§ GIVEN REQUEST 1
Format part of the stored data as a JSON list of strings, one string per line with blank lines left out. Cover only the stretch that starts at the line containing "Click Save in the Repeat dialog" and runs through the last line of the stored data, both ends included.

§ GIVEN PASSAGE
--- start ---
The Hole is proud to present “Command Field”, a solo show of paintings and installation by Anne Vieux. She was featured in past group exhibitions at the Hole that looked at how digital tools are shaping traditional painting; this will be her first full exhibition at the gallery.

Vieux works in the great tradition of artists who use tools wrong. Innovation through misuse is a key part of how artists are responding to technology, and here the artist starts by confounding the CCD array of a scanner by training it on holographic paper. The light source of the scanner explodes the spectrum of the paper and the lens records an other-worldly topography of insane colors and shapes.

This raw material of beautiful randomness is augmented and enhanced then printed onto suede. On top of this background of reverberated rainbows Vieux paints in airbrush, acrylic and gel medium to hand-tool some photoshop vibes into the piece. Mimicking both the brush shape and the tool’s effect, Vieux paints a visual analog to the healing brush tool across the works.
--- end ---
§ GIVEN REQUEST 2
Pick up the text about Anne Vieux's "Command Field" exhibition right after its last sentence and keep it going.

§ Stored data
--- start ---
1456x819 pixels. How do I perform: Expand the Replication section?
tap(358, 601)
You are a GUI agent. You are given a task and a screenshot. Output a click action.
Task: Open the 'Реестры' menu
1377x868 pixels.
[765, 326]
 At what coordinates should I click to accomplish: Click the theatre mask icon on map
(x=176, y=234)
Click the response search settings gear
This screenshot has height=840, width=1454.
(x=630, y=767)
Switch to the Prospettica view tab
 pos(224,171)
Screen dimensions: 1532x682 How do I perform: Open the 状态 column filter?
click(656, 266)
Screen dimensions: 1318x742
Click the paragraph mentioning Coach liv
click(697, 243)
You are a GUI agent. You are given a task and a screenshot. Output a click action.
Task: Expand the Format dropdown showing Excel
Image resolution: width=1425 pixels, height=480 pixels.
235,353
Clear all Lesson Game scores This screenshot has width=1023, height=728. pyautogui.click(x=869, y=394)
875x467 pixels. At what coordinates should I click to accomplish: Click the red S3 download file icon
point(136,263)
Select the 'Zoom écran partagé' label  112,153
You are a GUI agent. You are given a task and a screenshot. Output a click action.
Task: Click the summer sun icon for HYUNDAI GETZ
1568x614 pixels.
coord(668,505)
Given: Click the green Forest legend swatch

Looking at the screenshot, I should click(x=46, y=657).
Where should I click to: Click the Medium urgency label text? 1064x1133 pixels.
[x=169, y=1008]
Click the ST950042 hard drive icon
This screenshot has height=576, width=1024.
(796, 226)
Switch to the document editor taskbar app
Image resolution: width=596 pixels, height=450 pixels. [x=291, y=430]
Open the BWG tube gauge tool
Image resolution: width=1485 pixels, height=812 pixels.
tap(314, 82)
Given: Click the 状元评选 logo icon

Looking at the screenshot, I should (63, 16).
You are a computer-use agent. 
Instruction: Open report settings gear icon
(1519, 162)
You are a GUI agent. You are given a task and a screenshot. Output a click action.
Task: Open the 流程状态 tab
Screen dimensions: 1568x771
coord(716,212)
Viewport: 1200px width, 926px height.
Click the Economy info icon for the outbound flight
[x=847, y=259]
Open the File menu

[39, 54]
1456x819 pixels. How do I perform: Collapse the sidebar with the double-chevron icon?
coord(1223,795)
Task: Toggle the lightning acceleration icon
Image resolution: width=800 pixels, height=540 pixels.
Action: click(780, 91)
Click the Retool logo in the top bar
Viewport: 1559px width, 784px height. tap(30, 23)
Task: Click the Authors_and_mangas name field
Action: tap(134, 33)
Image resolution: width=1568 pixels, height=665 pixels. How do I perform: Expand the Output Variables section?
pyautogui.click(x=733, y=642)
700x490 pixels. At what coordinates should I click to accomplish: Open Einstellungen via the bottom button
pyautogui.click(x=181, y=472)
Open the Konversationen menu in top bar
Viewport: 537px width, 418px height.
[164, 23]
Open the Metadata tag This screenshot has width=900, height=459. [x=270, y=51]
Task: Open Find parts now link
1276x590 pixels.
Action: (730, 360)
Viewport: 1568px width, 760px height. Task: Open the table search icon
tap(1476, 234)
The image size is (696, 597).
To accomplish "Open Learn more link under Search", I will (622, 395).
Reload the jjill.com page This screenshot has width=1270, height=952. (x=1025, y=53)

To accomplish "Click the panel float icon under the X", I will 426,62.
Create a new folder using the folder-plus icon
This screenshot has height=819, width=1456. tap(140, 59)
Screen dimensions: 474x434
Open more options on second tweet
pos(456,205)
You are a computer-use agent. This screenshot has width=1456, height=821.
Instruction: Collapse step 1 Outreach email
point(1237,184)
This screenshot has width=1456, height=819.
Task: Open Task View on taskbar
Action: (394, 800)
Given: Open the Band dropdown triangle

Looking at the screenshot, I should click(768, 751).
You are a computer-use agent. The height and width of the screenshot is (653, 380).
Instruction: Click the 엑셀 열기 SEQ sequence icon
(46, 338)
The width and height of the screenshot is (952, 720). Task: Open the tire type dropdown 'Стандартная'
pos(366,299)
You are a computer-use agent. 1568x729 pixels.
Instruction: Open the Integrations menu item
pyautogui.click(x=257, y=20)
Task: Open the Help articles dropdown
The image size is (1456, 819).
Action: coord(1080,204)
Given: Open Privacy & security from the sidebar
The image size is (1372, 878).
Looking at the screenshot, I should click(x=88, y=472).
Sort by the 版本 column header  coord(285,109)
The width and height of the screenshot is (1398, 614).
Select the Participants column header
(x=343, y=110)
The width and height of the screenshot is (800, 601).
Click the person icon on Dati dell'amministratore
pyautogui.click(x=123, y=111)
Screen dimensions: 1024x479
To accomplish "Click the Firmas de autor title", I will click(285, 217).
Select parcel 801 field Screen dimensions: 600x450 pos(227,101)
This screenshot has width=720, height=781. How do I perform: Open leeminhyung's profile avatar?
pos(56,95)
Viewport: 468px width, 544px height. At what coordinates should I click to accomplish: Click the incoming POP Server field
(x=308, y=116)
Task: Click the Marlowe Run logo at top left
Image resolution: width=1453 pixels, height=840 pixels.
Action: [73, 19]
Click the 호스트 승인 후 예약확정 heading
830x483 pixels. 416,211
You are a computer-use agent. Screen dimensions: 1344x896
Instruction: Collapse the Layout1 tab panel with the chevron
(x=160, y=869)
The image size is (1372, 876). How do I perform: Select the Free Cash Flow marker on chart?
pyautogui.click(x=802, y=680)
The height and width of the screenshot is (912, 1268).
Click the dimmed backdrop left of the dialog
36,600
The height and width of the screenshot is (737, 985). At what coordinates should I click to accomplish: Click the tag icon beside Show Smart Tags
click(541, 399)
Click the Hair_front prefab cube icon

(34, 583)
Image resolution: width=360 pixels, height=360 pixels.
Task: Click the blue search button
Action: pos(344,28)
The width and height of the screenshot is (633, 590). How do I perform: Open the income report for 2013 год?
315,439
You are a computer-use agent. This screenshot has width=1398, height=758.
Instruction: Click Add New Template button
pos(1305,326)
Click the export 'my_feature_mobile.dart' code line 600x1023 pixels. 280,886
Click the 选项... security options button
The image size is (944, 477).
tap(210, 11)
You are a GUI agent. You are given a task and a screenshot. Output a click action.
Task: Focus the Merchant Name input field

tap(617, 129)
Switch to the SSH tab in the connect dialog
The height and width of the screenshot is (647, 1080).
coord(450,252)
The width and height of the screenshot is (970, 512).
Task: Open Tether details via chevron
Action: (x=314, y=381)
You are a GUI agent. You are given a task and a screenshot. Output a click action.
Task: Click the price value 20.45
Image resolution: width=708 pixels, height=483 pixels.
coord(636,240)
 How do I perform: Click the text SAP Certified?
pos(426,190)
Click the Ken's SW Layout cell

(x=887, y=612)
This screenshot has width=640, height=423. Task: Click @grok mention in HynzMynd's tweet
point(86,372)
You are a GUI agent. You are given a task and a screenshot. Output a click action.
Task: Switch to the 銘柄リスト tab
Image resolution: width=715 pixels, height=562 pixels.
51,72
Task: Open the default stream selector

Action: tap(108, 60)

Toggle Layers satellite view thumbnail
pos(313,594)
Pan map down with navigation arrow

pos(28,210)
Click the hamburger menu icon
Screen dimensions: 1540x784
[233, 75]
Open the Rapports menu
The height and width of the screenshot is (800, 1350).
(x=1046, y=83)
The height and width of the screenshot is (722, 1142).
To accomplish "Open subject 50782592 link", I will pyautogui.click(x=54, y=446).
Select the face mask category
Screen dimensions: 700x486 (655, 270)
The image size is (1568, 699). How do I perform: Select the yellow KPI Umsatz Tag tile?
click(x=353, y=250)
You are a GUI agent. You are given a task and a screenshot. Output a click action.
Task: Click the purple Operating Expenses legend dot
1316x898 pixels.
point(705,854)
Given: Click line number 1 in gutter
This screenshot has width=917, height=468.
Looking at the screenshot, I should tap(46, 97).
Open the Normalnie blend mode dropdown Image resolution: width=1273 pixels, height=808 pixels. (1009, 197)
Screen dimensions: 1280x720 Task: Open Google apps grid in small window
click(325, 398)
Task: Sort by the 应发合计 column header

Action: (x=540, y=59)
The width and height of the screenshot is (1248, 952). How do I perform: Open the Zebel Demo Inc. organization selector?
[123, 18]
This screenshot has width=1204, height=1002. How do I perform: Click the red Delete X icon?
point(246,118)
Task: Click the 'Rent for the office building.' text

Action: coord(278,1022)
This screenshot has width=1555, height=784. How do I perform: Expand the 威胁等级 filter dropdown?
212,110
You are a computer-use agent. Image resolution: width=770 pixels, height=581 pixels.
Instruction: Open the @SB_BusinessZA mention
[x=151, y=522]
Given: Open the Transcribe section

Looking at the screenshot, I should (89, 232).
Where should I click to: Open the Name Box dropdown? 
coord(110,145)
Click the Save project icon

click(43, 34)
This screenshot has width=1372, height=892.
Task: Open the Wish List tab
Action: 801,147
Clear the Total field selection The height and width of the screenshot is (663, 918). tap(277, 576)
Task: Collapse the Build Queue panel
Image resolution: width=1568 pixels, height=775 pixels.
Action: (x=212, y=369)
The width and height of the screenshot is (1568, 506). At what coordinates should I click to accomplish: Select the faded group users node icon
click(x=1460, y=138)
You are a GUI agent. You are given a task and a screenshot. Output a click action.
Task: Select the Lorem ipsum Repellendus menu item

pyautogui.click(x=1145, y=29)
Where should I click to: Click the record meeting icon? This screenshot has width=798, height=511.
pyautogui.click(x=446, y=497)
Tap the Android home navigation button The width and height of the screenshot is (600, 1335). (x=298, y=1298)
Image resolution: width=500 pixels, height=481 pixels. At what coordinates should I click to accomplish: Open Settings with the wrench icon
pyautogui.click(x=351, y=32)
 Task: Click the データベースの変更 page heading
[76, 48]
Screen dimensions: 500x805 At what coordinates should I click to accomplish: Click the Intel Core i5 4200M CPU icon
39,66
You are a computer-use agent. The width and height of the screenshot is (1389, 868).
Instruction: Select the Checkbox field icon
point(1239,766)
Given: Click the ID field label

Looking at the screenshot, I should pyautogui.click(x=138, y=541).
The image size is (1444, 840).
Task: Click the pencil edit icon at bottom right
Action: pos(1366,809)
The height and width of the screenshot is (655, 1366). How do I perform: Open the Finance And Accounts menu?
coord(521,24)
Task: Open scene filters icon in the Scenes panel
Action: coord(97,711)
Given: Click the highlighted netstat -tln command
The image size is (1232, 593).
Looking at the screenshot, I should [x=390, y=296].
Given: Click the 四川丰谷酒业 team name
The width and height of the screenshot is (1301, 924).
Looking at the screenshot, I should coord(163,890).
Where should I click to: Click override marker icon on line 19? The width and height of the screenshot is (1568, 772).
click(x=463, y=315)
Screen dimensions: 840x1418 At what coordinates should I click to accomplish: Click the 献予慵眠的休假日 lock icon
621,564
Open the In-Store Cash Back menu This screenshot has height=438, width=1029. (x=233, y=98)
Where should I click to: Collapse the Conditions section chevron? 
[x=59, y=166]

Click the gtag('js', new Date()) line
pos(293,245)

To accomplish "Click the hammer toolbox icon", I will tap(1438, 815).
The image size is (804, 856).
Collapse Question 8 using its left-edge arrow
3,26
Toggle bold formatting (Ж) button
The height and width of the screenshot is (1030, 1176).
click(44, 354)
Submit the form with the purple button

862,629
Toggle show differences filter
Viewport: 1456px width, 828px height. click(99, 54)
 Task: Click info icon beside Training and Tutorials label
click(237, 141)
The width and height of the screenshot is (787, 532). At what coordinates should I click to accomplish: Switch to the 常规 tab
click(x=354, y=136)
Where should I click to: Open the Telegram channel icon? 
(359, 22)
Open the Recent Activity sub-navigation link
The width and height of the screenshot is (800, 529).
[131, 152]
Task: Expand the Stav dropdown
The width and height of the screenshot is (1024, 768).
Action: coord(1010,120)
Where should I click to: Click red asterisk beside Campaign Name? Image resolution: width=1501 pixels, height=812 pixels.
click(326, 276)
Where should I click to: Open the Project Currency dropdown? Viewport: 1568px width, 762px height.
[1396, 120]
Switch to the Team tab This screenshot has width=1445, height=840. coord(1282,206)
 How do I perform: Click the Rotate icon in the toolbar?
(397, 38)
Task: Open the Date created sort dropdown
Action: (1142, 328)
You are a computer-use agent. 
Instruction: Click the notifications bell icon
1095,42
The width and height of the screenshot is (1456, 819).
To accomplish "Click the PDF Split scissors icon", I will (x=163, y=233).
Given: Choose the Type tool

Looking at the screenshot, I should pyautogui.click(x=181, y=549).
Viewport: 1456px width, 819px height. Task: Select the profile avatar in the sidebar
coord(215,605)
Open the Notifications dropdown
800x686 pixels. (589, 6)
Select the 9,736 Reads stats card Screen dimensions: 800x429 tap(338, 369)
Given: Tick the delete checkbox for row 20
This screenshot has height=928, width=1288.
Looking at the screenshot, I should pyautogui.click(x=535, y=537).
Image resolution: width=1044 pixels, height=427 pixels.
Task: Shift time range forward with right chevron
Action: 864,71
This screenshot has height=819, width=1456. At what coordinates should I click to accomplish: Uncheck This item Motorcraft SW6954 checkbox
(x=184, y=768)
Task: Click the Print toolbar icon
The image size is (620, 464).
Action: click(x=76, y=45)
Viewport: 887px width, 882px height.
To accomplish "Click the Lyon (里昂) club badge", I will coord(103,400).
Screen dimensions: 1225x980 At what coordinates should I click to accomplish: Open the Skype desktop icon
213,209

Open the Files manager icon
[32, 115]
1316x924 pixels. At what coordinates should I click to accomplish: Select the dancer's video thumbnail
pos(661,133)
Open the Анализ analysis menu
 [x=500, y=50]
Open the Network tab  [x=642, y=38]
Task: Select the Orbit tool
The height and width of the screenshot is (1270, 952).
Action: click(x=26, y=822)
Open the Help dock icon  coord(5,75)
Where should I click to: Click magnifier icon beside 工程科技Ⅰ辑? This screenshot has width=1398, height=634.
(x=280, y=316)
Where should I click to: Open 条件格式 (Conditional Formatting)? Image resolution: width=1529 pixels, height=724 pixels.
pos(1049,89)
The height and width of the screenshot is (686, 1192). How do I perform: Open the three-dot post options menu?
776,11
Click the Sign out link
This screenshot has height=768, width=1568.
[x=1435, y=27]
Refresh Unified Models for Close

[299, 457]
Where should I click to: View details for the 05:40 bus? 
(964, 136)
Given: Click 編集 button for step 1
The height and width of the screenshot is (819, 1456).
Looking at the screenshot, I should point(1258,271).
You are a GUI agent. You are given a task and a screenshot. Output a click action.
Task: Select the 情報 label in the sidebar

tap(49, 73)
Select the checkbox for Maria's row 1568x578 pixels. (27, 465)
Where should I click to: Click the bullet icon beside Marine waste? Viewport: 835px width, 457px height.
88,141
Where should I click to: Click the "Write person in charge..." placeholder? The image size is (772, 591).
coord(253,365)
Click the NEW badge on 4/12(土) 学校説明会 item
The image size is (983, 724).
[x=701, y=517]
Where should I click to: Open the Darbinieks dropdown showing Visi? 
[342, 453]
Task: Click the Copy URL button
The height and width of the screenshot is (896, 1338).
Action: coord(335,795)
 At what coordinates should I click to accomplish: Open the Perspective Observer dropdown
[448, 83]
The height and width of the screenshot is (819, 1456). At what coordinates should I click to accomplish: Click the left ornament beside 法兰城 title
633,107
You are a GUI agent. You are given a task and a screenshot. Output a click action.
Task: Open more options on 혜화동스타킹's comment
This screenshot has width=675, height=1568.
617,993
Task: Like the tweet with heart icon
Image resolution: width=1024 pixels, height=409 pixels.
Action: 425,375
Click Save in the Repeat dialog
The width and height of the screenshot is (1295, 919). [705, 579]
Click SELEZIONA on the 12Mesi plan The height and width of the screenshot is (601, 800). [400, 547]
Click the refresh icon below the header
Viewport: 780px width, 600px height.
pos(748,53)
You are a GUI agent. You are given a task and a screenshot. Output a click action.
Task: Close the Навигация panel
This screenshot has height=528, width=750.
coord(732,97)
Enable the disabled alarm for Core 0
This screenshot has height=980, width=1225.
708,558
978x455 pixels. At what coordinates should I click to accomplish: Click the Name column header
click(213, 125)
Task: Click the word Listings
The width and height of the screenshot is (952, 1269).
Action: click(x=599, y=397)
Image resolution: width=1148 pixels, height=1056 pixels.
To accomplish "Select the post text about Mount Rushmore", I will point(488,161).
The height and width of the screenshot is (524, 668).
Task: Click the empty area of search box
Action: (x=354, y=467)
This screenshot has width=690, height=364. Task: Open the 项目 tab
--- end ---
§ EXERCISE RESULT 1
[
  "Click Save in the Repeat dialog",
  "The width and height of the screenshot is (1295, 919). [705, 579]",
  "Click SELEZIONA on the 12Mesi plan The height and width of the screenshot is (601, 800). [400, 547]",
  "Click the refresh icon below the header",
  "Viewport: 780px width, 600px height.",
  "pos(748,53)",
  "You are a GUI agent. You are given a task and a screenshot. Output a click action.",
  "Task: Close the Навигация panel",
  "This screenshot has height=528, width=750.",
  "coord(732,97)",
  "Enable the disabled alarm for Core 0",
  "This screenshot has height=980, width=1225.",
  "708,558",
  "978x455 pixels. At what coordinates should I click to accomplish: Click the Name column header",
  "click(213, 125)",
  "Task: Click the word Listings",
  "The width and height of the screenshot is (952, 1269).",
  "Action: click(x=599, y=397)",
  "Image resolution: width=1148 pixels, height=1056 pixels.",
  "To accomplish \"Select the post text about Mount Rushmore\", I will point(488,161).",
  "The height and width of the screenshot is (524, 668).",
  "Task: Click the empty area of search box",
  "Action: (x=354, y=467)",
  "This screenshot has width=690, height=364. Task: Open the 项目 tab"
]

§ EXERCISE RESULT 2
In augmenting the digital print Vieux carefully mimics both the digitally-dictated design of the piece and the logic of digital tools. Viewers often cannot tell what parts she has painted and what have been printed and that is partially the point; in printing onto a tactile material and altering the piece by hand with a digital mindset, the artist seeks to blur the tenacious privileging of hand-done over computer-composed. Both types of crafting require skill, intuition, creativity; a sense of form, color and composition. The beauty of a malfunctioning scanner is the inspiration for these intuitive and luminous wall works; what matter who’s painting?

Anne Vieux (b. 1985, Michigan) received her MFA from Cranbrook Academy of Art and her BFA from the Kansas City Art Institute. Recent shows include “A Space For Thought” at Brand New Gallery, Milan; “Tennis Elbow” at The Journal Gallery, Brooklyn; “Unfamiliar Again” at the Newcomb Art Museum, Louisiana; “Mesh” at Annka Kultys Gallery, London.